What the task requires: Using the entries below, write out the line with "Войти (469, 2564)", the line with "Refunds & Exchanges (106, 915)", and every line in between, exactly as each is written.

Source material:
════════════════════

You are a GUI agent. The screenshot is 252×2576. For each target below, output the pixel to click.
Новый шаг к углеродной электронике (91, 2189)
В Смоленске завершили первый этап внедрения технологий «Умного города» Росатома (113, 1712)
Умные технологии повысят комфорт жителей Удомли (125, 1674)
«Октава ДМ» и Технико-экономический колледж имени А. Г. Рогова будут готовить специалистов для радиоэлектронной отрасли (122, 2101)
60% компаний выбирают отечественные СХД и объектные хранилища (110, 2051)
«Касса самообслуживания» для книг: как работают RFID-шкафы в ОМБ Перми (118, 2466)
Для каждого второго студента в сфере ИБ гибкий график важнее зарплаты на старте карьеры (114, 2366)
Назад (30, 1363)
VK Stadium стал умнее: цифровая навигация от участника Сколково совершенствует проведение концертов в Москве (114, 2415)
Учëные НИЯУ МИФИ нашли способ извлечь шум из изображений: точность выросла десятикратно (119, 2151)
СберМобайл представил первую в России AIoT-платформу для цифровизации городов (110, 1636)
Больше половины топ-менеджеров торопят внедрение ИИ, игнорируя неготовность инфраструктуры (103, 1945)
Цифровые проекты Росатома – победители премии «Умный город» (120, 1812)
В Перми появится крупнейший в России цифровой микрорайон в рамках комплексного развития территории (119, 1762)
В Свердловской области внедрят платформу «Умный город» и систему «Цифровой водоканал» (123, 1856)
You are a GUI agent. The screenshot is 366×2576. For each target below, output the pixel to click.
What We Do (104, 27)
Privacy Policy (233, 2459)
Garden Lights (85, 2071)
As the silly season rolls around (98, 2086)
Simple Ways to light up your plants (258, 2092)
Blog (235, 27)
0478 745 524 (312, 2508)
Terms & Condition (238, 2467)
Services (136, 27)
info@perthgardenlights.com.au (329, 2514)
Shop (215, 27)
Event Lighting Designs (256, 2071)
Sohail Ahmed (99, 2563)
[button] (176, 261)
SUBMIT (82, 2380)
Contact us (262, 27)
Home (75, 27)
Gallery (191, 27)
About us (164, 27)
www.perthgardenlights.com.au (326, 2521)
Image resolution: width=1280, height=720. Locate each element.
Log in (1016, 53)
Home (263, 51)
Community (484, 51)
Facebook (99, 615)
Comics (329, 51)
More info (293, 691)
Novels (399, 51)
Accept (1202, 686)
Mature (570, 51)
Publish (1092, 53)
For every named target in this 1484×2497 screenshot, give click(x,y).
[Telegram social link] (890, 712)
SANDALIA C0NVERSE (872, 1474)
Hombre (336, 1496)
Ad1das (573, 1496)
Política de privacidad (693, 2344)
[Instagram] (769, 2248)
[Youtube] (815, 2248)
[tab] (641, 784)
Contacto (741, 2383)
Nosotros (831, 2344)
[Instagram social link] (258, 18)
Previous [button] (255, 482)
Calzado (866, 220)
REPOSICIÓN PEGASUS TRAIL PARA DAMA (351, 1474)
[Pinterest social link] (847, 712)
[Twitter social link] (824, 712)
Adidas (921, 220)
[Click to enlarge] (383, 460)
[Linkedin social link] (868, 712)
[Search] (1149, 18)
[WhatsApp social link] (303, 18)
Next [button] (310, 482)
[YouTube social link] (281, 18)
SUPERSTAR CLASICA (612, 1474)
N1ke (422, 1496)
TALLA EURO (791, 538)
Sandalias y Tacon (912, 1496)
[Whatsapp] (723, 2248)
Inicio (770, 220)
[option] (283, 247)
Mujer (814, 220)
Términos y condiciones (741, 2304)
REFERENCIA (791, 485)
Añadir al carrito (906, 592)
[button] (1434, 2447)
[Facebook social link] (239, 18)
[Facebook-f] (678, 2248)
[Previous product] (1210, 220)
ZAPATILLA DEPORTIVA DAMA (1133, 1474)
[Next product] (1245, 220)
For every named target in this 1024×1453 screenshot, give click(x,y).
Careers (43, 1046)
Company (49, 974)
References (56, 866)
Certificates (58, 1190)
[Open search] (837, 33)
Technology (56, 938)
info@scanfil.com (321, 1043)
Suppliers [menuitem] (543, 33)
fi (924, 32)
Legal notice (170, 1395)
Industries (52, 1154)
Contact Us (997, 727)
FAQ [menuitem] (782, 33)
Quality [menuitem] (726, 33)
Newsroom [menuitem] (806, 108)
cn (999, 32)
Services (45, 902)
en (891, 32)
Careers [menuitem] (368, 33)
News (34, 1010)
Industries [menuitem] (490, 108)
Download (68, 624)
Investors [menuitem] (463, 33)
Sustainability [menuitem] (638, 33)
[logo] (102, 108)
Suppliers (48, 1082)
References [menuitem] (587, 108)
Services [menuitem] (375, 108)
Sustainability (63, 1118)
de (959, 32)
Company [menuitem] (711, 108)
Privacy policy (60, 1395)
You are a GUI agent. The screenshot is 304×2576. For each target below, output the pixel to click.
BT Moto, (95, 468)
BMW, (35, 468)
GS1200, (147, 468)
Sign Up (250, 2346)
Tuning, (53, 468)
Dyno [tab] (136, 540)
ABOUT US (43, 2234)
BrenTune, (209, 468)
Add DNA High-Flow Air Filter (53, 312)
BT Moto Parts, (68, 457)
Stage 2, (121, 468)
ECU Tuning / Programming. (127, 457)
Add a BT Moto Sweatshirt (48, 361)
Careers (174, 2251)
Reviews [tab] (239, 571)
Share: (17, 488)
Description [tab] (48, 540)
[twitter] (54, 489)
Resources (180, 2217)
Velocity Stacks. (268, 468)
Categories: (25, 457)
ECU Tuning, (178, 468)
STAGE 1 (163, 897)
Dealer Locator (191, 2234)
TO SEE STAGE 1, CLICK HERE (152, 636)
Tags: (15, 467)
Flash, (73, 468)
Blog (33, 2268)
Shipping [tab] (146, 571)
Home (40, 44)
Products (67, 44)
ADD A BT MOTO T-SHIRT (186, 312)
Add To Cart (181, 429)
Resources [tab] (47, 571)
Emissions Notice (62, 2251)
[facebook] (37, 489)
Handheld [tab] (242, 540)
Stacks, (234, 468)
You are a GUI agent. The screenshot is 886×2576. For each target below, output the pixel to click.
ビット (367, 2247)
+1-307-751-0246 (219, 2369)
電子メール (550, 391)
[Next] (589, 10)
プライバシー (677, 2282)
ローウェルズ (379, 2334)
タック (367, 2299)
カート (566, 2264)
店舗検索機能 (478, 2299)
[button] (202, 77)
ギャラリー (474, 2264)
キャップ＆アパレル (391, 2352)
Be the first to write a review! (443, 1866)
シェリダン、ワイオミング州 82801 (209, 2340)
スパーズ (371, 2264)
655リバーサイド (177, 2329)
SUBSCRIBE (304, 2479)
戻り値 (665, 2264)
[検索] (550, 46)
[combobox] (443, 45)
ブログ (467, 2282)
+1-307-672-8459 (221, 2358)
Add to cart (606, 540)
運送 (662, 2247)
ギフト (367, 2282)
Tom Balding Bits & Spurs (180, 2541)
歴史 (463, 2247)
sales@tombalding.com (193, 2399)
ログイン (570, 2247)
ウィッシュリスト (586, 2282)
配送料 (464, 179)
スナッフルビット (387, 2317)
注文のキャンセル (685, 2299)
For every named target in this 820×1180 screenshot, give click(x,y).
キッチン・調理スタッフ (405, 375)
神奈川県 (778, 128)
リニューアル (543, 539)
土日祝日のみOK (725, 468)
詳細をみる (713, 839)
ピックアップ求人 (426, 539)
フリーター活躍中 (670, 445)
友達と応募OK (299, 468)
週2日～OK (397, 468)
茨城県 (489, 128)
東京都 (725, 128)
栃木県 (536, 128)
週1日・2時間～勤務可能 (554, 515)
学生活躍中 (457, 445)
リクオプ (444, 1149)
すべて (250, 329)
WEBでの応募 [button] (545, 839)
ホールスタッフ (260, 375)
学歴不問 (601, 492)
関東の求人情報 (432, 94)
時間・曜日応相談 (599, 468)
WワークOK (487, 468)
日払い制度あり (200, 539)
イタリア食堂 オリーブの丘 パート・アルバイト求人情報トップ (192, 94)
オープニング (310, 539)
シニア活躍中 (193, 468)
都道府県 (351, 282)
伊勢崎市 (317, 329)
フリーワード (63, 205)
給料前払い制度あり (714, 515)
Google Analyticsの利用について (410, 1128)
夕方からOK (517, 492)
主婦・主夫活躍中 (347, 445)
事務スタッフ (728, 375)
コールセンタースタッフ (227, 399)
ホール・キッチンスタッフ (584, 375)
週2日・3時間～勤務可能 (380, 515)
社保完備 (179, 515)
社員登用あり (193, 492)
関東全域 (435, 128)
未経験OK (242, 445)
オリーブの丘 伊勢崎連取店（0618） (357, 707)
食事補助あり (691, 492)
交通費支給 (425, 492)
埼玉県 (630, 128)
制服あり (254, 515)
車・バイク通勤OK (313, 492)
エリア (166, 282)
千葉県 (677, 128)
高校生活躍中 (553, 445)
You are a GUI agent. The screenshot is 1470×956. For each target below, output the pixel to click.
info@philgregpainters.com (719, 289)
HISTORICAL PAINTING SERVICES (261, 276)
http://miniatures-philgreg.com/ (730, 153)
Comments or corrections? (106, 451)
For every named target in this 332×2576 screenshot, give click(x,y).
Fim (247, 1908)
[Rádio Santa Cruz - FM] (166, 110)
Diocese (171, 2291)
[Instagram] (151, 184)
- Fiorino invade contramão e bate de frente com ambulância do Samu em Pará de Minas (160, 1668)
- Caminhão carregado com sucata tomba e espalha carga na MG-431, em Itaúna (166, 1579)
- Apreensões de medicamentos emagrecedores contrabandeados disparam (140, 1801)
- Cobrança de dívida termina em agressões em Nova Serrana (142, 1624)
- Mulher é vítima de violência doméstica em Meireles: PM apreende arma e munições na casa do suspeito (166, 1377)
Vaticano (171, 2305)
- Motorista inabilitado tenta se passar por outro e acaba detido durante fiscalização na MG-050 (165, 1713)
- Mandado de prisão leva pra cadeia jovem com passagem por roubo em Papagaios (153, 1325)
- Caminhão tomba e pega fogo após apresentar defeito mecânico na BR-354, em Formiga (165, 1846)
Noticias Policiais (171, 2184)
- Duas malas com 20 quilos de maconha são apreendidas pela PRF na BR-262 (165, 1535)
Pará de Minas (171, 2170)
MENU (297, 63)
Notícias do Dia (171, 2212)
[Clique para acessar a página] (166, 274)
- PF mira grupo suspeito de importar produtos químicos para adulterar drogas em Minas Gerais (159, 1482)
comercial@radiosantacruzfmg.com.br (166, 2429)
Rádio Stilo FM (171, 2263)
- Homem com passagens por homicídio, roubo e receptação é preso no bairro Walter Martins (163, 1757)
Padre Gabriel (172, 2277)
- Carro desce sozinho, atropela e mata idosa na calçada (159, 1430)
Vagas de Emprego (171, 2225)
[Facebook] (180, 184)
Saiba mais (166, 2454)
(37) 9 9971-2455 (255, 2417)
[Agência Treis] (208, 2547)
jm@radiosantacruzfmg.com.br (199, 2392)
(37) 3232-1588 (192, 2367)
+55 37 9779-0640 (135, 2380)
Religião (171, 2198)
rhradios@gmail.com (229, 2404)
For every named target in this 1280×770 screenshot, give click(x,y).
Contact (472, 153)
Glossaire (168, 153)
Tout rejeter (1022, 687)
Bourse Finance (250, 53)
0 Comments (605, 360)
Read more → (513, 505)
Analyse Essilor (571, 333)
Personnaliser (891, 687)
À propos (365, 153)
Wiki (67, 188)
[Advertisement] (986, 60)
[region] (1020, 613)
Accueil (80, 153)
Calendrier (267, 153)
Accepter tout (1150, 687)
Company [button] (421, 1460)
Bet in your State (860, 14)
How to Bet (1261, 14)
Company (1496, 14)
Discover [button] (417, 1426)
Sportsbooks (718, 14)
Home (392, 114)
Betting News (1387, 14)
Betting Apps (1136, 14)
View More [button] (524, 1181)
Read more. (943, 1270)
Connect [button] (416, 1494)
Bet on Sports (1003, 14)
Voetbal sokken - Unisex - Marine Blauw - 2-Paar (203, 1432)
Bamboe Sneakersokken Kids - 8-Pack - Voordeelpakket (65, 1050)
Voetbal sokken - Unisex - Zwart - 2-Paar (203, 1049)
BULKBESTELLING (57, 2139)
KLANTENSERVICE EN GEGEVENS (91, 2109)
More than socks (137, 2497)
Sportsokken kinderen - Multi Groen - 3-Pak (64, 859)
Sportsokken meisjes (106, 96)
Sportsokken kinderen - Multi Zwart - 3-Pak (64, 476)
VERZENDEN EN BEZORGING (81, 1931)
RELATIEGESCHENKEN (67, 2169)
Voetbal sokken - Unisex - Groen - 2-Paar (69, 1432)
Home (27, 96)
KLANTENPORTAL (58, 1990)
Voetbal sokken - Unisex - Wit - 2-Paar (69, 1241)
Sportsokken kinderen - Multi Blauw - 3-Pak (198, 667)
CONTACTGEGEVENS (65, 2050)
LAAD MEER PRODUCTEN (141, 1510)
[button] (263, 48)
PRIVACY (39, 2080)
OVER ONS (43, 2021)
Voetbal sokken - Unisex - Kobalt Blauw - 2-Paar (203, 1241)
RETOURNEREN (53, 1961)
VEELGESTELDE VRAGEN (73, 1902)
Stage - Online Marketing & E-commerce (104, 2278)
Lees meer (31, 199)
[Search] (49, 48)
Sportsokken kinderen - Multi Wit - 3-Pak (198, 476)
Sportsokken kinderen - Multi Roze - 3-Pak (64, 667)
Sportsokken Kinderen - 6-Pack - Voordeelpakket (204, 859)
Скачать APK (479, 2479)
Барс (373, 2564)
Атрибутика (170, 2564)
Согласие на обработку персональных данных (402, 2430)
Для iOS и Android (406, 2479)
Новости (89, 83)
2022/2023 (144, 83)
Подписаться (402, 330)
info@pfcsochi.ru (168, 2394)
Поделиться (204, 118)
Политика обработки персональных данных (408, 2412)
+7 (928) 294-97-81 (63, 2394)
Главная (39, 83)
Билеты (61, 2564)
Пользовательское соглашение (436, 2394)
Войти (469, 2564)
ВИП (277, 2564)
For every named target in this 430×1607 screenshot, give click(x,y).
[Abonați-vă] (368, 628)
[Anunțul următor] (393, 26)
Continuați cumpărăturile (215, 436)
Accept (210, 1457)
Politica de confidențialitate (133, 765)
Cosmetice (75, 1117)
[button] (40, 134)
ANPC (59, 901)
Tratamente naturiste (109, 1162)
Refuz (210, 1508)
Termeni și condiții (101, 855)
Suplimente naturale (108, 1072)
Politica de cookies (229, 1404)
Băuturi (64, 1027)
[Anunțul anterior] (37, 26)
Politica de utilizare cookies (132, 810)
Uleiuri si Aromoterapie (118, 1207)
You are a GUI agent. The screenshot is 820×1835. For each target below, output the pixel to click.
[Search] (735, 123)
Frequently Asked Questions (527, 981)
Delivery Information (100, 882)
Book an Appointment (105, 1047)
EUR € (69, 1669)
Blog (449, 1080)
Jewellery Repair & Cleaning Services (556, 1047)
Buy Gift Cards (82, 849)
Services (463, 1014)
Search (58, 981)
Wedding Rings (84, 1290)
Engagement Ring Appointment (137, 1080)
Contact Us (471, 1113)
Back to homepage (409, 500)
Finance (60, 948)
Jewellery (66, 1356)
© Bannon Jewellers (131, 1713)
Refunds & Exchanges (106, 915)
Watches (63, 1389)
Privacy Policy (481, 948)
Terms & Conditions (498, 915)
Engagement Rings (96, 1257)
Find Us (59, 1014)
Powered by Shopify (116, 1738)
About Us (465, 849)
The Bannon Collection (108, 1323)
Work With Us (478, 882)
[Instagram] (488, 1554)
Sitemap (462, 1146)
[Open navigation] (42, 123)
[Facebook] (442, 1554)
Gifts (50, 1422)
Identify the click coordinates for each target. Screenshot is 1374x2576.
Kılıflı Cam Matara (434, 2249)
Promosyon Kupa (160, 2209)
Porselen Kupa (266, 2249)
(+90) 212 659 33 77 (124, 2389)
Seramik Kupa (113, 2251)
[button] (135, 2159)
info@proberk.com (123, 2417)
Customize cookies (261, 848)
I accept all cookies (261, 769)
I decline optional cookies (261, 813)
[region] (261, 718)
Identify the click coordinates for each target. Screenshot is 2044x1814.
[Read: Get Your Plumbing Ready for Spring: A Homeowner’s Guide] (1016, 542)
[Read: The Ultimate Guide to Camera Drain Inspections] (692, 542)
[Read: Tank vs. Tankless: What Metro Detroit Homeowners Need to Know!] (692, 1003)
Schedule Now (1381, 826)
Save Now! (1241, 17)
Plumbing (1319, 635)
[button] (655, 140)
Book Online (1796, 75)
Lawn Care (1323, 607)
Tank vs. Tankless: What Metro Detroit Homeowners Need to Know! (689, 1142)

════════════════════

Response:
Войти (469, 2564)
ВИП (277, 2564)
For every named target in this 430×1607 screenshot, give click(x,y).
[Abonați-vă] (368, 628)
[Anunțul următor] (393, 26)
Continuați cumpărăturile (215, 436)
Accept (210, 1457)
Politica de confidențialitate (133, 765)
Cosmetice (75, 1117)
[button] (40, 134)
ANPC (59, 901)
Tratamente naturiste (109, 1162)
Refuz (210, 1508)
Termeni și condiții (101, 855)
Suplimente naturale (108, 1072)
Politica de cookies (229, 1404)
Băuturi (64, 1027)
[Anunțul anterior] (37, 26)
Politica de utilizare cookies (132, 810)
Uleiuri si Aromoterapie (118, 1207)
You are a GUI agent. The screenshot is 820×1835. For each target below, output the pixel to click.
[Search] (735, 123)
Frequently Asked Questions (527, 981)
Delivery Information (100, 882)
Book an Appointment (105, 1047)
EUR € (69, 1669)
Blog (449, 1080)
Jewellery Repair & Cleaning Services (556, 1047)
Buy Gift Cards (82, 849)
Services (463, 1014)
Search (58, 981)
Wedding Rings (84, 1290)
Engagement Ring Appointment (137, 1080)
Contact Us (471, 1113)
Back to homepage (409, 500)
Finance (60, 948)
Jewellery (66, 1356)
© Bannon Jewellers (131, 1713)
Refunds & Exchanges (106, 915)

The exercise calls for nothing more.